University Prepares for Possible Flu Outbreak
Tuesday, September 15, 2009
With the announcement by the World Health Organization that a global pandemic of the Novel Influenza A (H1N1) virus is under way, Saint Joseph’s has been developing plans in the event of an outbreak on campus.
Students who become ill will be encouraged to go home to recuperate, if that is feasible, according to Mary-Elaine Perry, Ed.D., assistant vice president for student life and chair of the Critical Incident Response Team. However, the University is also setting up alternative housing for sick students. The healthy roommate of an infected student may be encouraged to move to other accommodations, she added.
Masks, gloves and hand sanitizers have been distributed to residence area coordinators, the Student Health Center and the Office of Public Safety. Hand sanitizers are also being installed in campus buildings, computer labs and the library.
“We also have an extra supply of bottled water on hand,” said Perry. Any student who visits the health center with flu symptoms will leave with a bottle of water – a reminder to consume extra fluids.
In an email message to faculty and staff, the Office of Human Resources distributed the University’s protocol, which incorporates the guidelines developed by the Centers for Disease Control (CDC). Employees who are ill should immediately consult their health care provider and stay at home until they are fever-free for 24 hours without the aid of a fever-reducing medication. At the onset of symptoms, employees are advised to contact their supervisor or department head. Upon returning to work, they will be required to certify in writing that they have met the requirements of the protocol. In some instances, a department head may give the employee the option of working from home.

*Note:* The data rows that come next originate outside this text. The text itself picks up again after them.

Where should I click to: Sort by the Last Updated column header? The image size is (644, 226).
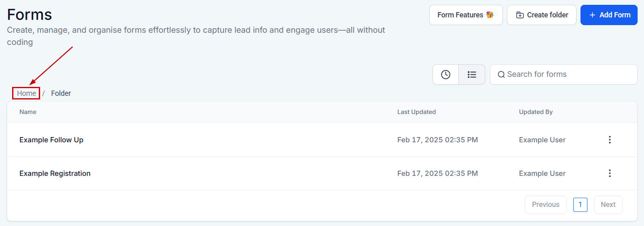[416, 112]
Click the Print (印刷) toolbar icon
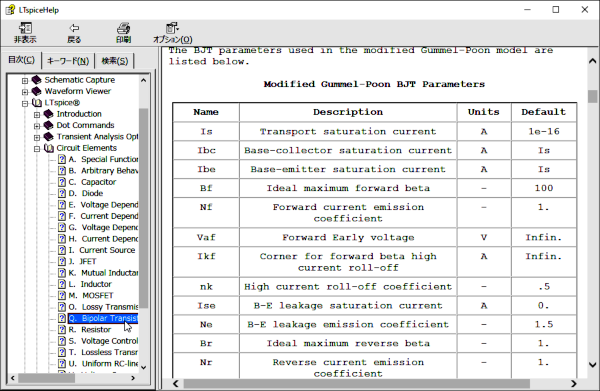600x391 pixels. click(x=123, y=28)
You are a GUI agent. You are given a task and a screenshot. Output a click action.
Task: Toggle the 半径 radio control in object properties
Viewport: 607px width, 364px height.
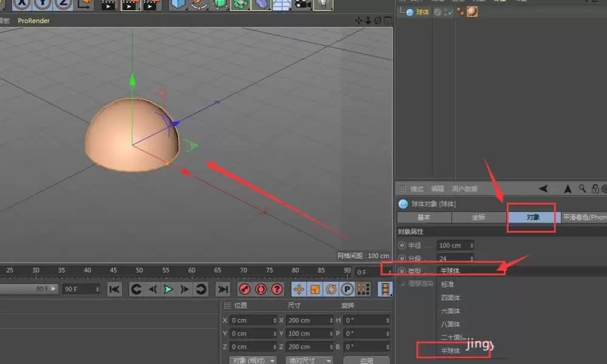click(402, 245)
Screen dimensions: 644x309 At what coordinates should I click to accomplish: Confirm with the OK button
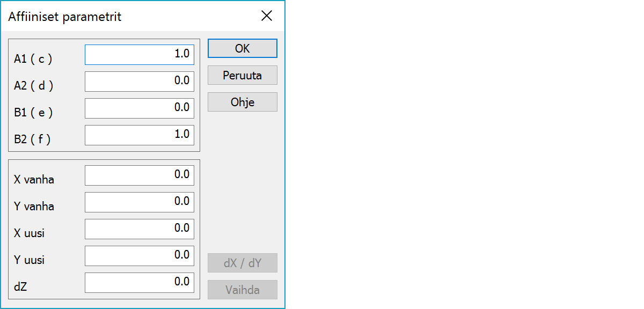(242, 48)
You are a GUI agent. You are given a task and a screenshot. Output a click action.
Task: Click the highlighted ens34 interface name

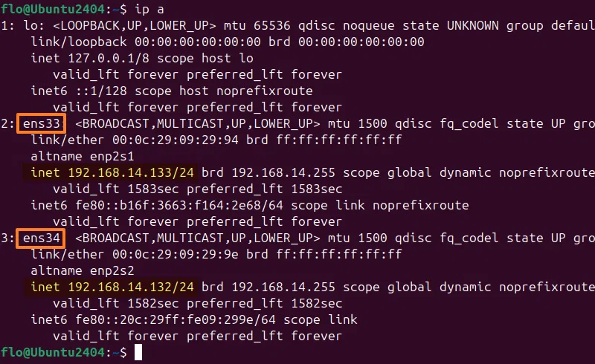tap(44, 238)
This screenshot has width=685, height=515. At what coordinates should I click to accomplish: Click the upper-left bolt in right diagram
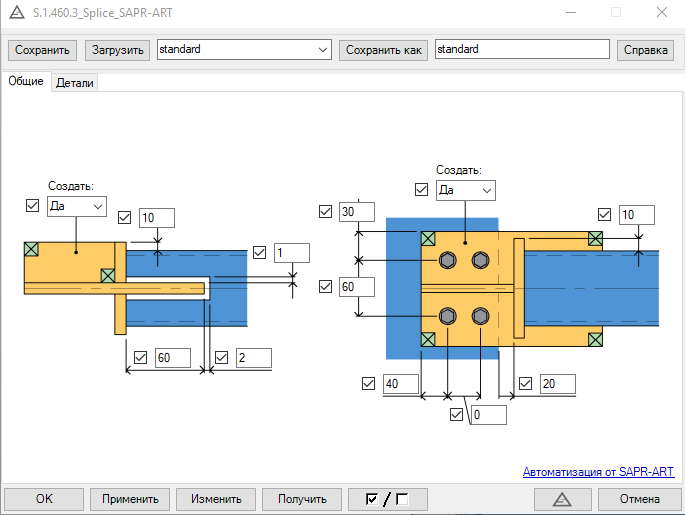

According to the CDC, symptoms of the H1N1virus are similar to those of seasonal flu and include fever, cough, sore throat, runny or stuffy nose, body aches, headache, chills and fatigue. Some infected with the virus have also reported diarrhea and vomiting. Flu viruses are commonly spread through coughing or sneezing.
To help prevent the spread of the H1N1 virus, the CDC makes the following recommendations:
Cover your nose and mouth with a tissue when you cough or sneeze. Throw the tissue in the trash after you use it. Wash your hands often with soap and water, especially after you cough or sneeze. Alcohol-based hand cleaners are also effective. Try to avoid close contact with sick people. To stay informed, monitor the CDC website. Campus-related information for University faculty, staff, administrators and students will be posted on MySJU and sent via email.